Cloud CyberSecurity Engineer - Hybrid (Houston or Dallas TX)
About the role
AECOM is seeking a Cloud Security Engineer to join the Cybersecurity Engineering team, responsible for driving and enforcing security outcomes across a global multi-cloud environment spanning AWS, Microsoft Azure, and Microsoft m365. This role focuses on defining control requirements, identifying risk, and ensuring remediation of cloud security issues in partnership with Infrastructure and Application teams, who perform hands-on implementation.
Responsibilities
- Cloud Security Governance & Control
- Oversight Perform Cloud Security Posture management (CSPM)

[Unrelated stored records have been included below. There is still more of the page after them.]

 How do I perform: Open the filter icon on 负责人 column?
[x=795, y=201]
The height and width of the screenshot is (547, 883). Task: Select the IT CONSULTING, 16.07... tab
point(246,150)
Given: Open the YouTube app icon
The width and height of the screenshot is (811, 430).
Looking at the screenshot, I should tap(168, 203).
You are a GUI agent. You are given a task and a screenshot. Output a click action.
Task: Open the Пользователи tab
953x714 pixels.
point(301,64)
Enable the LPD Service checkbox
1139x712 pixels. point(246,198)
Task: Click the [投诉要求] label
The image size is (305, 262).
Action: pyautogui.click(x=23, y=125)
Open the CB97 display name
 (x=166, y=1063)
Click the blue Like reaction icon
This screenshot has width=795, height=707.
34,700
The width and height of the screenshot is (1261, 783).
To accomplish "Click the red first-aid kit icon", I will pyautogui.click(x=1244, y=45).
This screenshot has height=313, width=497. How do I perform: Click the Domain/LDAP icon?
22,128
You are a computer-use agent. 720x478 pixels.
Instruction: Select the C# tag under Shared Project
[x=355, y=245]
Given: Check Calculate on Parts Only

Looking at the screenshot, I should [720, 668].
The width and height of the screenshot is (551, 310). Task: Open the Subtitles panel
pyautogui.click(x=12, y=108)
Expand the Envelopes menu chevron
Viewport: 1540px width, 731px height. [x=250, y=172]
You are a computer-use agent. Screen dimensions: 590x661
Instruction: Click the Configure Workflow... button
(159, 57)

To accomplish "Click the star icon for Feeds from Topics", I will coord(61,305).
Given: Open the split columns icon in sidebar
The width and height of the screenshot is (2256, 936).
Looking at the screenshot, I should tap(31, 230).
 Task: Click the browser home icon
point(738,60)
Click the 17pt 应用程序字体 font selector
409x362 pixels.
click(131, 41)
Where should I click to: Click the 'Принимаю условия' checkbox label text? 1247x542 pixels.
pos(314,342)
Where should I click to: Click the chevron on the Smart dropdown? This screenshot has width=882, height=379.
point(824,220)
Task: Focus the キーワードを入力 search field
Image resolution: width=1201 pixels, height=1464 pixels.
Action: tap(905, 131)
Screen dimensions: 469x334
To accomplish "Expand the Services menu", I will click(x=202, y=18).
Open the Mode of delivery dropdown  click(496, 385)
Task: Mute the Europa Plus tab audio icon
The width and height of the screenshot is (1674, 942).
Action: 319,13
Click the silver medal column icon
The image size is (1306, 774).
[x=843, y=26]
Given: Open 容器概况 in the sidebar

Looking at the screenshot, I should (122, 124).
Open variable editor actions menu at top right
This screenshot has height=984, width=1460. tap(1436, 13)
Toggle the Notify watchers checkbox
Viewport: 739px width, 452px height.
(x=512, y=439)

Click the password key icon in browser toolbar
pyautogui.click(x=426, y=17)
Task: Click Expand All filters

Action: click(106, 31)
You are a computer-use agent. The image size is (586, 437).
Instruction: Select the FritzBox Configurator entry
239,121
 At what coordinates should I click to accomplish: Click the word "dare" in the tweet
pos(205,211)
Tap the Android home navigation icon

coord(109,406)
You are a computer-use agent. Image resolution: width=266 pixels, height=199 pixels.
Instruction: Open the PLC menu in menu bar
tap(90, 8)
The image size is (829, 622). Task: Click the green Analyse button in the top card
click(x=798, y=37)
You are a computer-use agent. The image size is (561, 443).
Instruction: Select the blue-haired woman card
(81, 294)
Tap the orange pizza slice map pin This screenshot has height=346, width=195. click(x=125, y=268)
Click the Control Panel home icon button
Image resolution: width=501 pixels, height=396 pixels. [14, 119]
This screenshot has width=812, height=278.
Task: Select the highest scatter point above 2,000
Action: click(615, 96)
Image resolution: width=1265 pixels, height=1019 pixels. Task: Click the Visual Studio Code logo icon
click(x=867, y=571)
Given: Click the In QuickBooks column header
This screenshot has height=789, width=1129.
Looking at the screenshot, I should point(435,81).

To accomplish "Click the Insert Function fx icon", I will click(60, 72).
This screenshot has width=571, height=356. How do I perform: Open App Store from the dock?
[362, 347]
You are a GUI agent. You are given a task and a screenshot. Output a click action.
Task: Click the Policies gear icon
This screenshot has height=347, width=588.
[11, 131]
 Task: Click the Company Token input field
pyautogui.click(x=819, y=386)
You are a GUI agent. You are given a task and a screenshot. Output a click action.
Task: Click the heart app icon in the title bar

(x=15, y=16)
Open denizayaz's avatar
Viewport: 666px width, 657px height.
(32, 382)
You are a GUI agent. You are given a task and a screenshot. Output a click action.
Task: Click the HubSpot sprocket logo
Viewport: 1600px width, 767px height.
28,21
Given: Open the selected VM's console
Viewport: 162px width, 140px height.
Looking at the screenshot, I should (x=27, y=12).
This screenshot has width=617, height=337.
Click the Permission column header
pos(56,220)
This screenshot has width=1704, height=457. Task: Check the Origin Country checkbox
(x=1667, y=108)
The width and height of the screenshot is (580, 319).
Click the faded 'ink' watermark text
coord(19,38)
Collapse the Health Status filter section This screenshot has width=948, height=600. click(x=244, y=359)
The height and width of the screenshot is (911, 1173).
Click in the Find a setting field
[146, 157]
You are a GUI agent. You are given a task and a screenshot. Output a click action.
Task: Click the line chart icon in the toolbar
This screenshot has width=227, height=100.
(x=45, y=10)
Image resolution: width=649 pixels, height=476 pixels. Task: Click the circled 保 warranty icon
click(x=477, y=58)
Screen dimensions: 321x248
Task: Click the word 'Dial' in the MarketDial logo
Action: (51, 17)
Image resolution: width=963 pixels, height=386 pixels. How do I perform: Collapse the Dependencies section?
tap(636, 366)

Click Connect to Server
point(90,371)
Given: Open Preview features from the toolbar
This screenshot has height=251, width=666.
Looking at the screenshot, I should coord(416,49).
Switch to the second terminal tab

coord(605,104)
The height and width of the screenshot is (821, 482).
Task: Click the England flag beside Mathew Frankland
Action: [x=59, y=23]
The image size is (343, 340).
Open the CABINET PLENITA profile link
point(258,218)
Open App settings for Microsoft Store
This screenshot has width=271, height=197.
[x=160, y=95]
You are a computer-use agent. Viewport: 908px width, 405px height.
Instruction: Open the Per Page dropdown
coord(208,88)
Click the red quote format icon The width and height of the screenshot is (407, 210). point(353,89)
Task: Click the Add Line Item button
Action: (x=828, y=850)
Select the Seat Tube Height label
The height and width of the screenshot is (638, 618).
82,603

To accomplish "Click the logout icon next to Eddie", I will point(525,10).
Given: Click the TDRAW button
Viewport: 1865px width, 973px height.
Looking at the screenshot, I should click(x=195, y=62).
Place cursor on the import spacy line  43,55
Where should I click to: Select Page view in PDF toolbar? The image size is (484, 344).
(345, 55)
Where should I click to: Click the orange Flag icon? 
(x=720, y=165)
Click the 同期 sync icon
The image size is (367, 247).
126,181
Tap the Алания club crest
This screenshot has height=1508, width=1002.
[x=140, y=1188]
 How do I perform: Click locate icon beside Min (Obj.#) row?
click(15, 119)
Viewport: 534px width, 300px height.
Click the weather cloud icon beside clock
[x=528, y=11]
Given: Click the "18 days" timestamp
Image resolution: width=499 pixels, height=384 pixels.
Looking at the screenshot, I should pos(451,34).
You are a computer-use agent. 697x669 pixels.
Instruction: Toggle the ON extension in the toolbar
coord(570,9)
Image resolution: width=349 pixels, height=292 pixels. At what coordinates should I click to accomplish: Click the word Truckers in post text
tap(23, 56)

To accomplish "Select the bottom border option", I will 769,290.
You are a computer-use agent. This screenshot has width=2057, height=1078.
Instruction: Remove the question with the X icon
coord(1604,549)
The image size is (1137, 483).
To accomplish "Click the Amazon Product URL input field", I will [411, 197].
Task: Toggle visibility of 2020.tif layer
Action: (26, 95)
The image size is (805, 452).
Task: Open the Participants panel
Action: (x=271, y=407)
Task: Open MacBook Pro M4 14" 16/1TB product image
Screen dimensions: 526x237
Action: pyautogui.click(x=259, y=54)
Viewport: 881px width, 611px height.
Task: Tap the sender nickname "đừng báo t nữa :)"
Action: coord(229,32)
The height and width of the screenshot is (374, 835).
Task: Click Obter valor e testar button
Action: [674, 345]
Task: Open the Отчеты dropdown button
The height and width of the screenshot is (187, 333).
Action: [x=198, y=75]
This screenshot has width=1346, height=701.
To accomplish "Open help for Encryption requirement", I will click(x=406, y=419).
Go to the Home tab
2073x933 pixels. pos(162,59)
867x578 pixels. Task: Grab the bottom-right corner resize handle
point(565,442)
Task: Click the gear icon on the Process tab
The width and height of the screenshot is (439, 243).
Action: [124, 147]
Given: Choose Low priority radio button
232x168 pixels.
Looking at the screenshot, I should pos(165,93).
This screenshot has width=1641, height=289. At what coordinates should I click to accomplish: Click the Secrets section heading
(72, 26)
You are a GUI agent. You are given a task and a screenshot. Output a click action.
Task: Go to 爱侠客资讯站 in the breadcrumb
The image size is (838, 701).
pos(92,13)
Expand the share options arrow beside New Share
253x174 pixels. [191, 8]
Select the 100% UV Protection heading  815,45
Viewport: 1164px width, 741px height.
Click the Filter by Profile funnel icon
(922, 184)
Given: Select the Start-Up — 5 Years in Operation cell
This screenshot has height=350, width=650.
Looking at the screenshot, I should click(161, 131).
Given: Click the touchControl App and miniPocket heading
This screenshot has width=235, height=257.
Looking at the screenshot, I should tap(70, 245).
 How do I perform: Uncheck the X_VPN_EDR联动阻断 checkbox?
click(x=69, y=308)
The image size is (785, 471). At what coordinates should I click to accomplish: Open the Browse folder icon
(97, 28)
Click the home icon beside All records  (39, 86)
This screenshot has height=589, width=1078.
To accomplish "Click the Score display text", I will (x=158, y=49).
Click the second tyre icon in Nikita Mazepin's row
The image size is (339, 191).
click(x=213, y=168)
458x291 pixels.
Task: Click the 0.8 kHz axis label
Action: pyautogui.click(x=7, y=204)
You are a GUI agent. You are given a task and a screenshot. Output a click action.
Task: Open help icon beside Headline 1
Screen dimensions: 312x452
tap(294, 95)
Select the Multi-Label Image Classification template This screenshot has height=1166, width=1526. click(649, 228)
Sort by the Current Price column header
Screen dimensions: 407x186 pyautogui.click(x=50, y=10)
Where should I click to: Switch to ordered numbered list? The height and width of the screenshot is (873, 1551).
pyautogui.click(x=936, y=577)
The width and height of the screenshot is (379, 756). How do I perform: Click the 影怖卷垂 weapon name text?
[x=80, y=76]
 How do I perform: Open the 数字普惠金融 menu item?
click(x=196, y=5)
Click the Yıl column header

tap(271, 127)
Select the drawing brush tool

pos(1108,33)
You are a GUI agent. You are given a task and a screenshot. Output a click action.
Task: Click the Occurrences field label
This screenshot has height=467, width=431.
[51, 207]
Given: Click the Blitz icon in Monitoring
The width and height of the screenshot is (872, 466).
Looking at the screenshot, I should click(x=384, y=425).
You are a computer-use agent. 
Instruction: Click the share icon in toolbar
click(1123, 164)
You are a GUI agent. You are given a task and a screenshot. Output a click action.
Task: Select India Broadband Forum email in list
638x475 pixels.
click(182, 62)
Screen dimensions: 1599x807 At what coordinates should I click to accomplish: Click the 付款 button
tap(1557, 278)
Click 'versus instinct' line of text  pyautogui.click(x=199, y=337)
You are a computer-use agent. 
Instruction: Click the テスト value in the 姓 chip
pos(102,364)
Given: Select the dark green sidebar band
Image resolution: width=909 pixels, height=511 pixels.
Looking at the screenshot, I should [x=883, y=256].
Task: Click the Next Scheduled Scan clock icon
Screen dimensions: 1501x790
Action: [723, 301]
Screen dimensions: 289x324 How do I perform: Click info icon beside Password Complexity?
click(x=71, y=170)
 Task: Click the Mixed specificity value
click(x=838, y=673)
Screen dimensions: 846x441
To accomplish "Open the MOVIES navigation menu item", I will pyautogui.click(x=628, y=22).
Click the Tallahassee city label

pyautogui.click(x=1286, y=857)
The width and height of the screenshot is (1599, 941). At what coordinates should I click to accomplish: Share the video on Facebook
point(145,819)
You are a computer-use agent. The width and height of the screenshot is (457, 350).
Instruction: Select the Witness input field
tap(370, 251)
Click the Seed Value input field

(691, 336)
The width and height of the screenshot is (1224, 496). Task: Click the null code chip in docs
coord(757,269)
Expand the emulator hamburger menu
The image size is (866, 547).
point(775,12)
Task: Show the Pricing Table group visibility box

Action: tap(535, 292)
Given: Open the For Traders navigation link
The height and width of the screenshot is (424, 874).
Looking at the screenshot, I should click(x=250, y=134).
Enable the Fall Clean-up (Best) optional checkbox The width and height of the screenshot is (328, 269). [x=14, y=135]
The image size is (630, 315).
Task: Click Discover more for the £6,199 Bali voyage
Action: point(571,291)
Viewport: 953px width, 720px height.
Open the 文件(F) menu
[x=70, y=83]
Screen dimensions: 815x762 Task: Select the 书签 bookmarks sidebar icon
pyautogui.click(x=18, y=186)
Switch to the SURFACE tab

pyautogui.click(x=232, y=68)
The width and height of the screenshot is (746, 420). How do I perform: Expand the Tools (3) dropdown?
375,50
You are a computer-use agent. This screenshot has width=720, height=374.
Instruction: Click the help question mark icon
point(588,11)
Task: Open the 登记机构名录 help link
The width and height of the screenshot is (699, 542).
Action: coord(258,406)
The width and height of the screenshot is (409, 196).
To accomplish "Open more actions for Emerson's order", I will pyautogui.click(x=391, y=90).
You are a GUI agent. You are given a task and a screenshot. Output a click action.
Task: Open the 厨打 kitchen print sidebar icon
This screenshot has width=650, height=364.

- Utilize Palo Alto Prisma Cloud and Qualys TotalCloud to identify misconfigurations, vulnerabilities, and deviations from baseline
- Define and initiate remediation requirements for Infrastructure and Application teams
- Track and drive remediation efforts to closure
- Partner with Security Architecture to translate cloud security standards into actionable control requirements
- Ensure adherence to approved cloud security baselines and standards
- Support exception management and risk acceptance processes with Cybersecurity Architecture and Cybersecurity GRC
- Develop and deliver reporting on cloud security posture and risk to Cybersecurity and IT leadership
- Cloud Visibility & Risk Management
- Own visibility into cloud security posture across AWS and Azure
- Define risk metrics, prioritization models, and reporting standards
- Improve asset visibility and configuration awareness across cloud environments
- Partnership & Enablement
- Partner with Infrastructure and Application teams to ensure secure implementation of controls
- Provide guidance on secure cloud practices aligned with enterprise standards (NIST, CIS)
- Collaborate with stakeholders to prioritize and address security risks
- Continuous Improvement
- Drive continuous improvement of cloud security processes, tooling, and reporting
- Stay current with evolving cloud threats and technologies
Qualifications
- Bachelor’s degree (BA/BS) and at least 6 years of information technology / cybersecurity experience with cloud security focus or demonstrated equivalency of experience and/or education
- Experience with AWS and Microsoft Azure environments
- Experience with CSPM/CNAPP tools (Prisma Cloud, Qualys TotalCloud, CrowdStrike Cloud Security, or similar)
- Strong understanding of cloud security concepts, IAM, and network security
- Experience managing and driving remediation of security issues
Preferred Qualifications
- Strong communication and stakeholder management skills
- Experience with Proofpoint Email Protection or similar platforms
- Experience with SIEM/logging integrations
- Familiarity with Infrastructure-as-Code concepts
- Understanding of NIST, CIS, ISO 27001
- Cloud security certifications (AWS, Azure) highly preferred
Additional Information
Relocation assistance is not available for this position. Sponsorship for US work authorization is not available for this position, now or in the future. At AECOM, we are committed to maintaining a secure and trustworthy recruitment process and take any fraudulent hiring activity seriously. To support this commitment, all newly hired employees are required to attend an in-person Day 1 onboarding at an AECOM office location as a condition of employment. Offered rate of compensation will be based on individual education, qualifications, experience, and work location. The range for this position is $130000 to $175000 per year.